WHAT YOU NEED TO DO - Return the listing below line for line, with no changes.
======
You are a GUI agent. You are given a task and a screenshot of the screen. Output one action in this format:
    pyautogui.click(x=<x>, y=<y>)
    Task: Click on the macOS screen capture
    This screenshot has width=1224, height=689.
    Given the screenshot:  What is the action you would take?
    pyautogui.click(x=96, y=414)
======
EXERCISE ANSWER -
You are a GUI agent. You are given a task and a screenshot of the screen. Output one action in this format:
    pyautogui.click(x=<x>, y=<y>)
    Task: Click on the macOS screen capture
    This screenshot has width=1224, height=689.
    Given the screenshot:  What is the action you would take?
    pyautogui.click(x=96, y=414)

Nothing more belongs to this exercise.